• [Records supplied]
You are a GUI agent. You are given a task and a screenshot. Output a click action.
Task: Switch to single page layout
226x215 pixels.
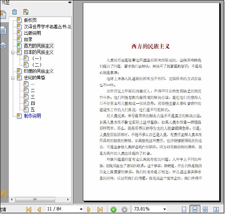[x=184, y=209]
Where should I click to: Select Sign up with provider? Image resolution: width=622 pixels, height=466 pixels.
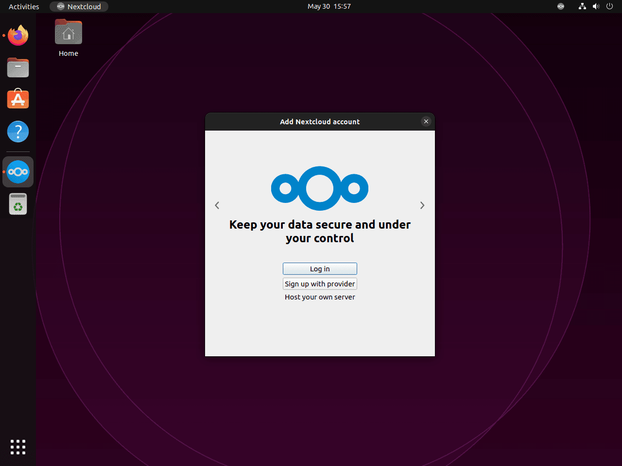pyautogui.click(x=320, y=283)
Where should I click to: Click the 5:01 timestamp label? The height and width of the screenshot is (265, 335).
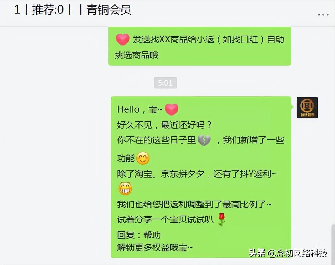[x=165, y=83]
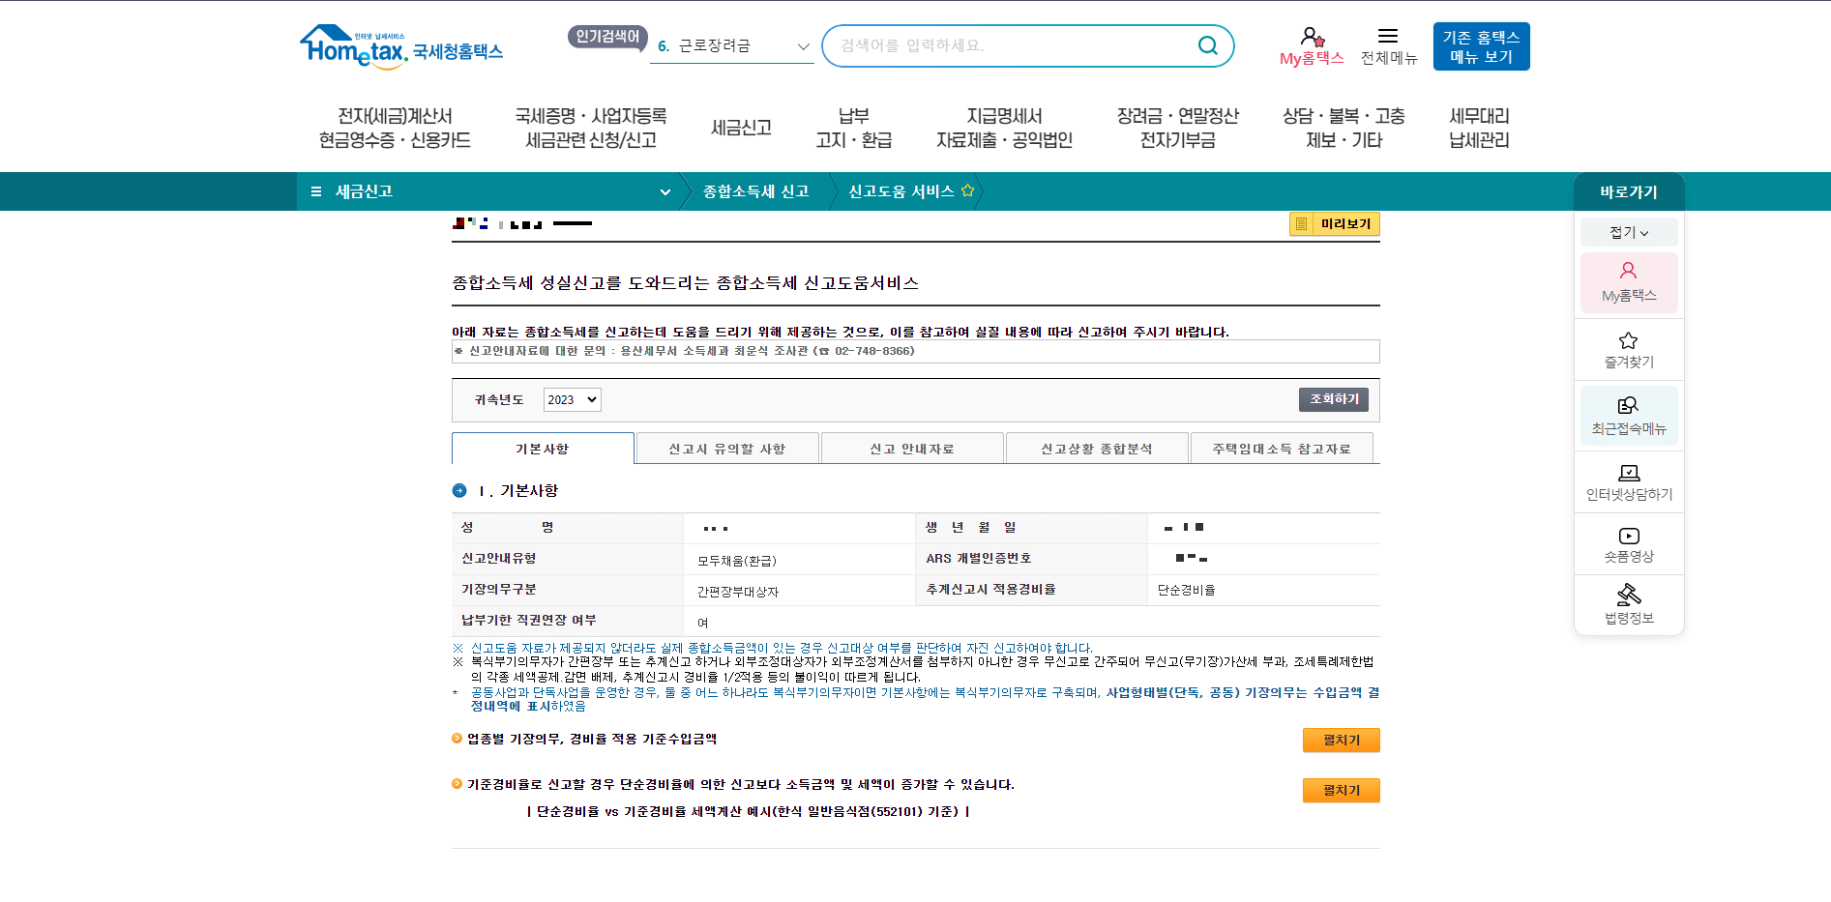Click the 조회하기 button
The image size is (1831, 902).
point(1333,398)
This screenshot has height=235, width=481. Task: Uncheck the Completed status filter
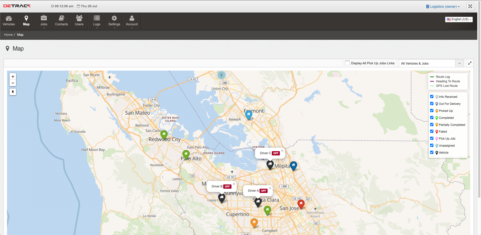[x=432, y=118]
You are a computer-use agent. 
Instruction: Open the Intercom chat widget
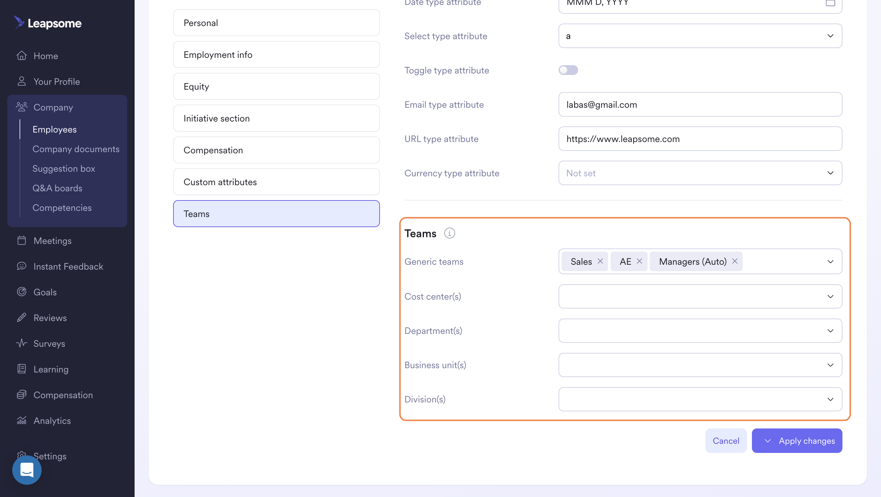pos(27,470)
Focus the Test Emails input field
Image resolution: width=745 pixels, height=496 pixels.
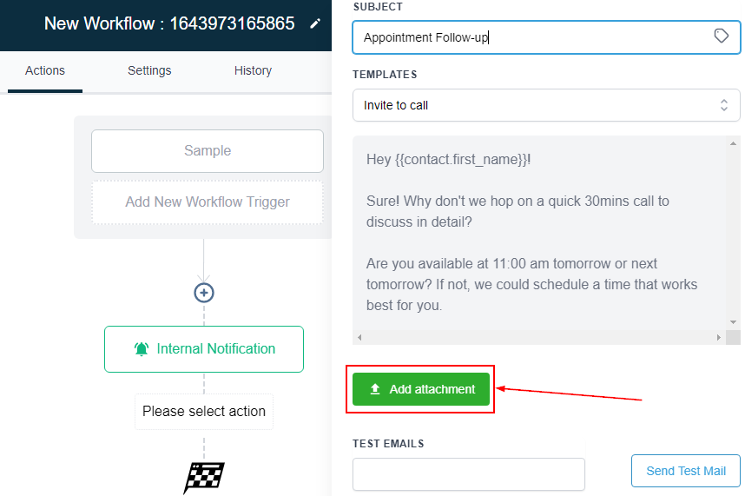point(469,474)
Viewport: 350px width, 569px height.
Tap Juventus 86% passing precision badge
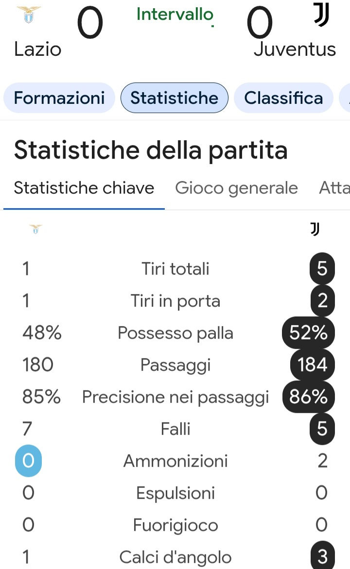308,397
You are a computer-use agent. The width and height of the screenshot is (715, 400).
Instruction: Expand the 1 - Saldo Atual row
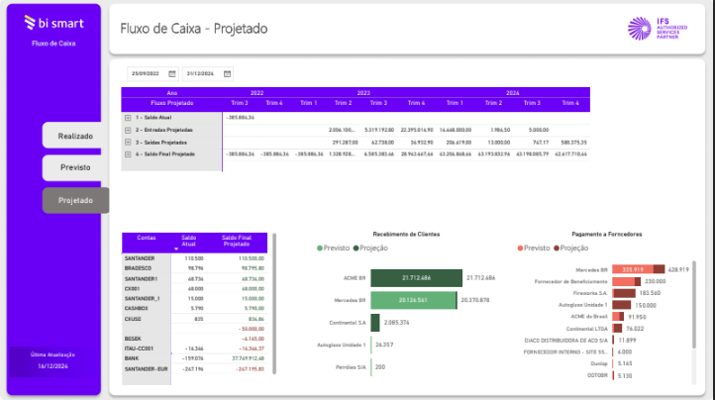[128, 117]
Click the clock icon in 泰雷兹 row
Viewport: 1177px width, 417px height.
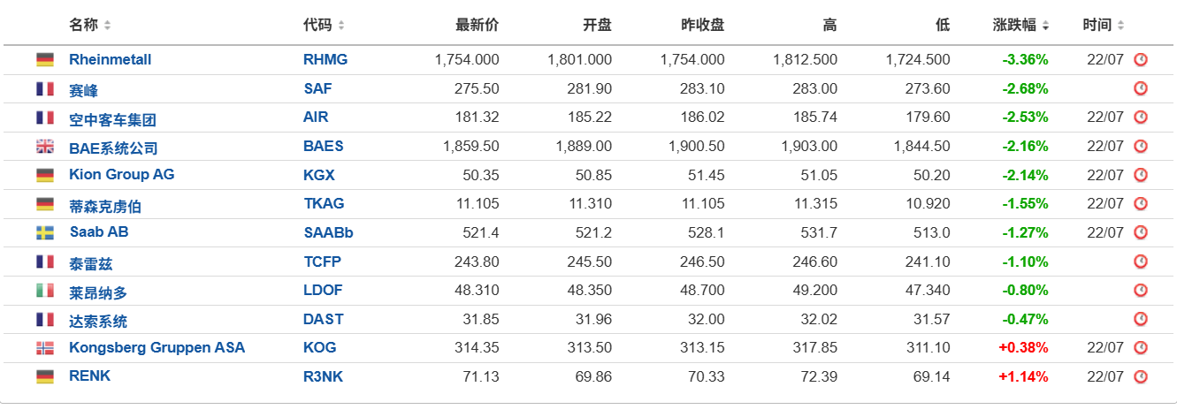pos(1141,262)
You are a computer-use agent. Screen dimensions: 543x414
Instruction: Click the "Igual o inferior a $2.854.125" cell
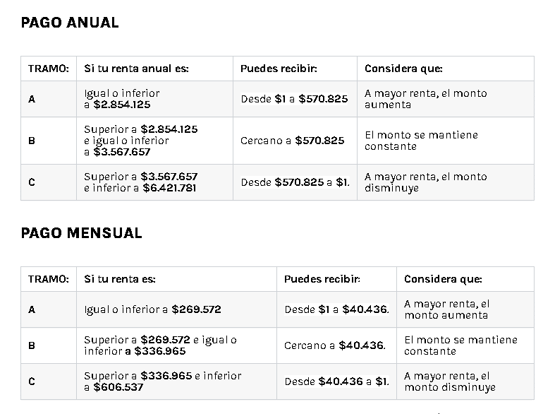pyautogui.click(x=122, y=99)
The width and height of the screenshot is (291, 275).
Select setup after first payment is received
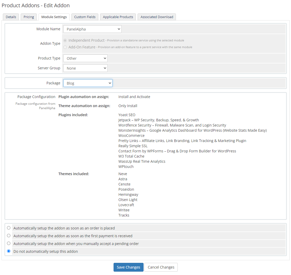click(9, 236)
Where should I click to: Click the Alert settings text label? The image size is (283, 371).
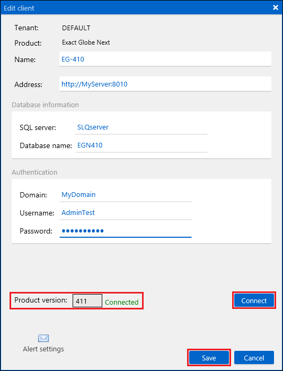(x=43, y=349)
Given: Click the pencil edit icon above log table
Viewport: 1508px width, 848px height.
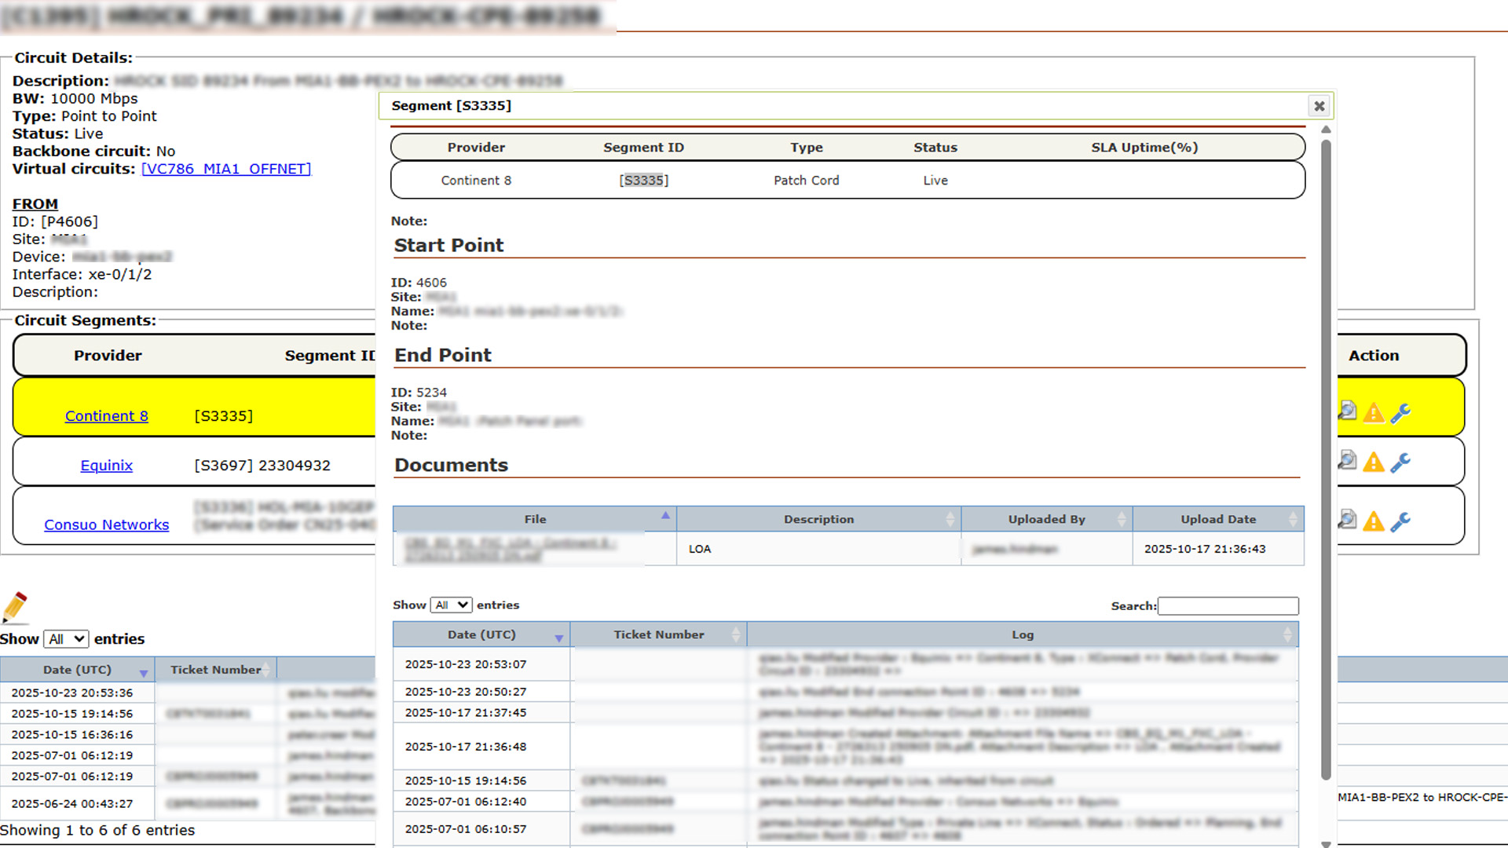Looking at the screenshot, I should click(x=15, y=607).
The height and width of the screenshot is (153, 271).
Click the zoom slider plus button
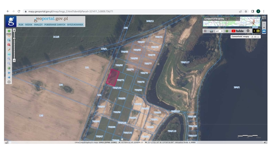pyautogui.click(x=14, y=30)
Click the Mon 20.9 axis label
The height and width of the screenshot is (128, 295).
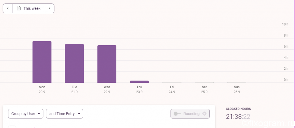pos(42,89)
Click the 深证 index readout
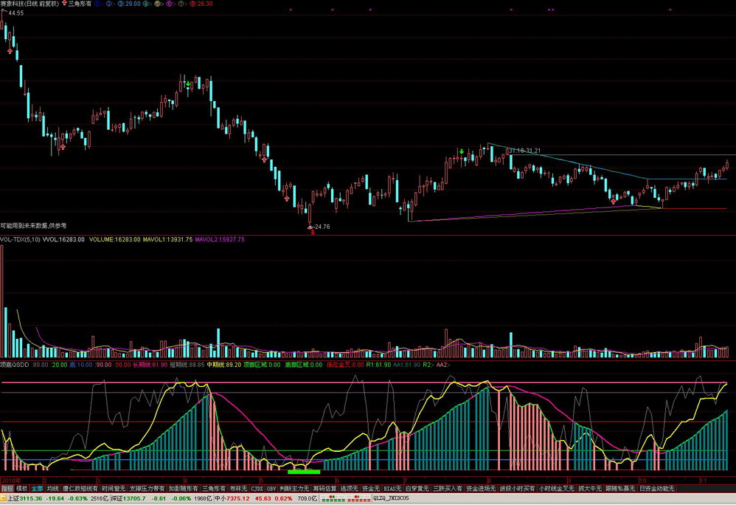This screenshot has width=736, height=505. click(145, 499)
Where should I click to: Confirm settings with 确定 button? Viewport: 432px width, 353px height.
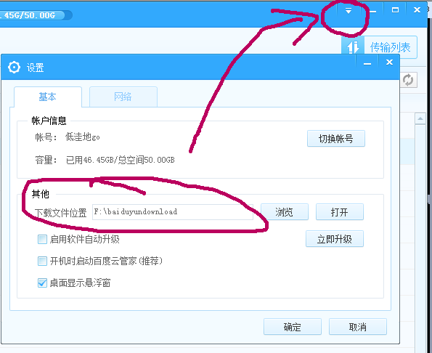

• [Stated goal] Extract every row above word for word, leaving the pictures out of your answer.

• [Correct answer]
You are a GUI agent. You are given a task and a screenshot. Output a click action.
Task: Switch to single page layout
226x215 pixels.
[x=184, y=209]
Where should I click to: Select Sign up with provider? Image resolution: width=622 pixels, height=466 pixels.
pyautogui.click(x=320, y=283)
Where should I click to: Click the 5:01 timestamp label? The height and width of the screenshot is (265, 335).
[x=165, y=83]
Click the 조회하기 button
The image size is (1831, 902).
point(1333,398)
This screenshot has height=235, width=481. Task: Uncheck the Completed status filter
[x=432, y=118]
You are a computer-use agent. 
Instruction: Open the Intercom chat widget
pos(27,470)
Focus the Test Emails input field
Image resolution: width=745 pixels, height=496 pixels.
point(469,474)
Viewport: 350px width, 569px height.
Tap Juventus 86% passing precision badge
308,397
You are a computer-use agent. The width and height of the screenshot is (715, 400).
Instruction: Expand the 1 - Saldo Atual row
[128, 117]
Click the clock icon in 泰雷兹 row
Viewport: 1177px width, 417px height.
pos(1141,262)
You are a computer-use agent. Screen dimensions: 543x414
Instruction: Click the "Igual o inferior a $2.854.125" cell
pyautogui.click(x=122, y=99)
The width and height of the screenshot is (291, 275).
Select setup after first payment is received
click(9, 236)
Where should I click to: Click the Alert settings text label? The image size is (283, 371).
(x=43, y=349)
Given: Click the pencil edit icon above log table
Viewport: 1508px width, 848px height.
Looking at the screenshot, I should click(x=15, y=607).
The height and width of the screenshot is (153, 271).
Click the zoom slider plus button
pyautogui.click(x=14, y=30)
Click the Mon 20.9 axis label
The height and width of the screenshot is (128, 295).
pos(42,89)
Click the 深证 index readout
This screenshot has width=736, height=505. click(145, 499)
Where should I click to: Confirm settings with 确定 button? Viewport: 432px width, 353px height.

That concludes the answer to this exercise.